TAREFAS A REALIZAR:
1 – Indique se cada afirmação está de acordo com o texto sobre a liquidez da TAP, respondendo sim ou não e citando textualmente as palavras que o comprovam: (a) o Governo pretende injetar mais 200 milhões de euros na empresa; (b) a TAP detém a maioria do capital social da Groundforce; (c) a Groundforce tem cerca de 2400 trabalhadores.
2 – Transcreva do texto sobre a liquidez da TAP o trecho que vai de "TAP só tem liquidez para março" a "para pagar fevereiro.".

EXCERTO FORNECIDO:
Economia

TAP só tem liquidez para março

A companhia não tem dinheiro para pagar a trabalhadores e fornecedores para lá de março. Governo tenta injetar 200 milhões, mas tem oposição de Bruxelas. Groundforce anunciou que não tem dinheiro para pagar fevereiro.

O Grupo TAP só tem liquidez para enfrentar os custos com os salários dos trabalhadores e os pagamentos a fornecedores até final de março. O Governo pretende injetar mais 200 milhões de euros na empresa mas, neste momento, precisa da aprovação da Comissão Europeia para fazê-lo. As negociações com caráter de urgência prosseguem em Bruxelas, mas os responsáveis europeus têm vindo a torcer o nariz em relação à possibilidade de mais investimento público – depois da ajuda pública de 1200 milhões em 2020 – sem que o plano de reestruturação esteja aprovado e finalmente em andamento. 

Os planos do Governo e da TAP derraparam. Em dezembro, o documento desenhado por uma equipa alargada chegou às mãos da Direção-Geral da Concorrência (DGComp). Miguel Frasquilho, presidente do conselho de administração da TAP, poucos dias depois, em entrevista ao Nascer do SOL, descrevia um plano «resiliente e, ao mesmo tempo, prudente e cauteloso» que esperava ver receber luz verde de Bruxelas até ao final do primeiro trimestre deste ano.

As negociações com os sindicatos, porém, arrastaram-se para lá do previsto. Enquanto a comitiva portuguesa, liderada pelo secretário de Estado do Tesouro, Miguel Cruz, se desdobrava em argumentos em sucessivos encontros com os membros da DGComp, o tempo esgotava-se em Portugal nos braços-de-ferro entre Governo, TAP e sindicatos. E sem o acordo com todos os trabalhadores, o prazo resvalou. «Provavelmente, já não será em março que as negociações terminam, mas não será muito depois», admitiu Frasquilho, esta semana, no Parlamento.

A primeira consequência prática desta crise de tesouraria fez-se sentir na Groundforce (SPdH), empresa de handling do grupo TAP, que informou esta semana aos cerca de 2400 trabalhadores que não vai conseguir pagar os salários de fevereiro, pelo menos nos próximos 15 dias.

Numa carta interna dirigida aos trabalhadores, Alfredo Casimiro, presidente da empresa, admite que tem conseguido sobreviver apenas com o apoio do grupo TAP – que detém 49,9% do seu capital social – mas, neste momento, nem isso lhe poderá valer. «O conselho de administração da TAP informou hoje [quinta-feira] não lhe ser possível conceder este auxílio que, acreditamos, seria o último antes da contratualização do empréstimo bancário com garantia de Estado», lê-se na nota.

Dados recolhidos:
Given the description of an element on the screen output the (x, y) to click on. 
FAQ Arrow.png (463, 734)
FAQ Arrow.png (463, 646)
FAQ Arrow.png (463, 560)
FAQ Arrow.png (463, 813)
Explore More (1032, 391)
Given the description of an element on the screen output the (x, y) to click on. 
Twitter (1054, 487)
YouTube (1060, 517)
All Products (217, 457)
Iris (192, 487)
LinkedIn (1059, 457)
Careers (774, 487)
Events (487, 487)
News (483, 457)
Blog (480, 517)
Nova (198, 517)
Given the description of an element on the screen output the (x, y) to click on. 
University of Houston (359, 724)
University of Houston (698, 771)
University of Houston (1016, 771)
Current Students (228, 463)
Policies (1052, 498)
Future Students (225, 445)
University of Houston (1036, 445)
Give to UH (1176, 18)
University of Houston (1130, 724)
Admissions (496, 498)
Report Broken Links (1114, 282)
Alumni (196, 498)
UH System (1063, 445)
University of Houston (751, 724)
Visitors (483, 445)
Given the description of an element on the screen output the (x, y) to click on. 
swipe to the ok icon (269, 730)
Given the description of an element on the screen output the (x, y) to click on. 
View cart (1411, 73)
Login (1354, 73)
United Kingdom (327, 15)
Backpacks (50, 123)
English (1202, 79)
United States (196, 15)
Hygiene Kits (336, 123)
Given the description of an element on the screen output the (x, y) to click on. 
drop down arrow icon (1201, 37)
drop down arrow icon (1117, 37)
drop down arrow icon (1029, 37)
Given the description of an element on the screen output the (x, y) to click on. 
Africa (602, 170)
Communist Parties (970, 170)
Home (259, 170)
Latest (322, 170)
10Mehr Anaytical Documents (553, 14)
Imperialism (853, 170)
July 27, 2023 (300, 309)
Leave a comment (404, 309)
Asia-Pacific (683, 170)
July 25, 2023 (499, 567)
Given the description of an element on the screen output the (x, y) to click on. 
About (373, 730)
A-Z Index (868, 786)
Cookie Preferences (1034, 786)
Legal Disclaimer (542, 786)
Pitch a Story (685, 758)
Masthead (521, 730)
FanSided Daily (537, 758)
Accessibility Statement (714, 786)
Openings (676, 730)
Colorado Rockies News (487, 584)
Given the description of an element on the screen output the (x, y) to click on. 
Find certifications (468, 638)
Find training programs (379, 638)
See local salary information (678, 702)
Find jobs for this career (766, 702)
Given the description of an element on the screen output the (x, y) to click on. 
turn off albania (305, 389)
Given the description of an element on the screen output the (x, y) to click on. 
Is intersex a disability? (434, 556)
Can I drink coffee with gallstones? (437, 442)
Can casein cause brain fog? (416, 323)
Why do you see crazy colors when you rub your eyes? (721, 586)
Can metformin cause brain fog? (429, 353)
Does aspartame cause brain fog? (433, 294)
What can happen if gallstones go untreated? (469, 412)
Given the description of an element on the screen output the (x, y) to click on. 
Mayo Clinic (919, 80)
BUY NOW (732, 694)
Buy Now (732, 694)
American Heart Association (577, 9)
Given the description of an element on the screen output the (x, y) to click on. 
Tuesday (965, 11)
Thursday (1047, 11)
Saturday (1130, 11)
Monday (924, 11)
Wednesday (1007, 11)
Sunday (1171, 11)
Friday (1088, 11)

RESPOSTAS ÀS TAREFAS:
1 –
(a) Sim: «O Governo pretende injetar mais 200 milhões de euros na empresa».
(b) Não: «que detém 49,9% do seu capital social».
(c) Sim: «aos cerca de 2400 trabalhadores».

2 –
TAP só tem liquidez para março

A companhia não tem dinheiro para pagar a trabalhadores e fornecedores para lá de março. Governo tenta injetar 200 milhões, mas tem oposição de Bruxelas. Groundforce anunciou que não tem dinheiro para pagar fevereiro.